TEXT BLOCK »

Farouk Arnaz – The National Police's elite antiterrorism unit on Tuesday arrested eight suspects wanted in connection with a recent series of bombings in Central Java. The arrests were made in Sukoharjo and Klaten, both in Central Java, the head of Detachment 88, Brig. Gen. M. Syafii, told the Jakarta Globe.
Police identified the suspects as Antok, aka Roki Apresdianto, Agung Jati, Arga, Nugroho, Joko Lelono, Yudha, Tri Budi and Sigit Pramono.
Antok, 28, was arrested in Purwosari, Sukoharjo, while the other seven suspects were taken into custody in Klaten.
One suspect, Arga, was found to be in possession of potassium, a potential bomb-making ingredient. The antiterror unit also discovered a small explosive device in Agung's home.
"Our concern is that all members of this terror group are young boys under the age of 20 except for Antok," Syafii said, adding that some of the men were recent graduates of vocational schools.
Syafii singled out the older Antok as the group's ringleader.
"They were recruited by Antok, who gives radical sermons," he said. Syafii added that Antok worked as a parking lot attendant in Purwosari.

SUPPLIED RECORDS »

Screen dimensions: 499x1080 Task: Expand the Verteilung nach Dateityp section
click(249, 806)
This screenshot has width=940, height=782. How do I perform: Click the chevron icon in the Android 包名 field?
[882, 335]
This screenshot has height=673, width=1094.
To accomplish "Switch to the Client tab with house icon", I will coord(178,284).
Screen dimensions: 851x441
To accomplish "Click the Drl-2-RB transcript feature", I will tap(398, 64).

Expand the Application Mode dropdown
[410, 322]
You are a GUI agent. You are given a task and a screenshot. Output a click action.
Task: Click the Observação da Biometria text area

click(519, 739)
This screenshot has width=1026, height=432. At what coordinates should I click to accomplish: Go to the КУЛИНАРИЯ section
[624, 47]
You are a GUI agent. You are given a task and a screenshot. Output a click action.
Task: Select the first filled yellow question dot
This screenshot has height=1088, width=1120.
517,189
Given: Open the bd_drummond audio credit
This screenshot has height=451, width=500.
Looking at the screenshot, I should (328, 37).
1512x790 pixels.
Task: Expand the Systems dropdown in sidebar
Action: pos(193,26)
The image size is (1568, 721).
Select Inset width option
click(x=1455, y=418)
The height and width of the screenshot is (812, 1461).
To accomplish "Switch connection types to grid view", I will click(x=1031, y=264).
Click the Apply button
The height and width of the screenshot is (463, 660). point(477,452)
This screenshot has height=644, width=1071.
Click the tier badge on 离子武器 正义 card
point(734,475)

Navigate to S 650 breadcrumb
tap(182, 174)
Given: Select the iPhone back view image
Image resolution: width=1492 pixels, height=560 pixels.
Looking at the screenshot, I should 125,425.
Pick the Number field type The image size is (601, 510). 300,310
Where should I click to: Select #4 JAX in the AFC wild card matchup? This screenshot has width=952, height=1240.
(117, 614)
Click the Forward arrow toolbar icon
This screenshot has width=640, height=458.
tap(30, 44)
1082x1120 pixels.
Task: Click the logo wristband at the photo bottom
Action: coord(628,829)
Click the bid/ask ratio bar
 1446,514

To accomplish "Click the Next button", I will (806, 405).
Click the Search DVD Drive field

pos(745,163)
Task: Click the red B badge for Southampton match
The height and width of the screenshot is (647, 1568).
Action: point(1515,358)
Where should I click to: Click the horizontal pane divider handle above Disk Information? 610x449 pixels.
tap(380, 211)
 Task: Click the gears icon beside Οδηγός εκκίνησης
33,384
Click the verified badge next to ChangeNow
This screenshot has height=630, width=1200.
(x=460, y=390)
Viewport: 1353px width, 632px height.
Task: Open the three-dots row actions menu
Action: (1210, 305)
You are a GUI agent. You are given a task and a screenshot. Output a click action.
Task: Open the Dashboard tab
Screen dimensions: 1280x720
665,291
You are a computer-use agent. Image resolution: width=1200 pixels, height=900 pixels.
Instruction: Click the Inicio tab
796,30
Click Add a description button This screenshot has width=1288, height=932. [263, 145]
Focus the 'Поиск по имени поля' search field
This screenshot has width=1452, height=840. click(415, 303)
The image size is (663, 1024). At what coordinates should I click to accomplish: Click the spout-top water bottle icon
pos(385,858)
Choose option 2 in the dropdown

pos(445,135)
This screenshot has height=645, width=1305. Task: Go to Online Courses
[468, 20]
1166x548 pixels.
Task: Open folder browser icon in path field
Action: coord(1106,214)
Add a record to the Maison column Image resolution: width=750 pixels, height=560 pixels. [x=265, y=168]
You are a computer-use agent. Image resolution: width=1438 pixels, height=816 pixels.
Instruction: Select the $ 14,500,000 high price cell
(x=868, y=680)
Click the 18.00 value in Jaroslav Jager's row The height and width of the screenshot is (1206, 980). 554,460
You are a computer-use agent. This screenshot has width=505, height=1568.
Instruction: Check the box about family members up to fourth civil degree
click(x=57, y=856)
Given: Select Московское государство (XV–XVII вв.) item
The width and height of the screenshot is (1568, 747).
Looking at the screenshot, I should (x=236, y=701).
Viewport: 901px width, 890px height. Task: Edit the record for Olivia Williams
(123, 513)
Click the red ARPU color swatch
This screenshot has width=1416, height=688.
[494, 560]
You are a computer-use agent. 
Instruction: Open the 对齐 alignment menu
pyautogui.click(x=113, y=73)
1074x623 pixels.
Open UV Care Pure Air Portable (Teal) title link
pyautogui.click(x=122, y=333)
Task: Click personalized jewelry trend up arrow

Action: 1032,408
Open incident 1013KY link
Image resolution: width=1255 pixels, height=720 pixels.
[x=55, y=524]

QUESTIONS TO ANSWER »
1: Transcribe, word for word, the portion of the news report on the Central Java bombing arrests that begins with the words containing "One suspect, Arga, was" and ends with "of vocational schools.".
2: Extend the news report on the Central Java bombing arrests by writing the passage that comes next after its final sentence.

EXERCISE RESULTS »
1:
One suspect, Arga, was found to be in possession of potassium, a potential bomb-making ingredient. The antiterror unit also discovered a small explosive device in Agung's home.
"Our concern is that all members of this terror group are young boys under the age of 20 except for Antok," Syafii said, adding that some of the men were recent graduates of vocational schools.

2:
Syafii said that although the alleged terror group was in its embryonic stage, it had progressed to the point where members were able to manufacture potentially deadly homemade explosives.
"Can you imagine if we had failed to crack down and stop their activities? It could have been just the beginning."
Syafii said the suspects were believed to have been behind bombs found at two police posts and three churches in Solo on Dec. 1.
The group is also suspected of detonating small explosives at Solo's busy Kliwon Market and a church on Dec. 7, and is also thought to be responsible for an unexploded bomb discovered at a mosque in Yogyakarta on Dec. 23 and a mysterious package left in a mosque in Klaten on Dec. 30.
The package turned out to be filled with cow dung and an alarm clock.
Syafii said that so far, police had found no indications of links to regional terror network Jemaah Islamiyah. A senior antiterror police source told the Globe on Tuesday that Antok was connected to Sogir, a known bomb maker who had trained under explosives master Azahari Husin, responsible for assembling the bombs that killed 202 people in the 2002 Bali attacks.
Azahari was shot and killed during a police raid on his hideout in Batu, East Java, in November 2005. Sogir was arrested in Klaten in July 2010.
"Antok also has connections with Yuli Karsono, an Army deserter we gunned down during Sogir's arrest," the source said.
The source added that police had seized a document wherein the suspects proclaimed themselves to be members of the "Indonesian Al Qaeda." The source declined to say where the document was seized.
Police are still examining the evidence collected during the arrests, the source said.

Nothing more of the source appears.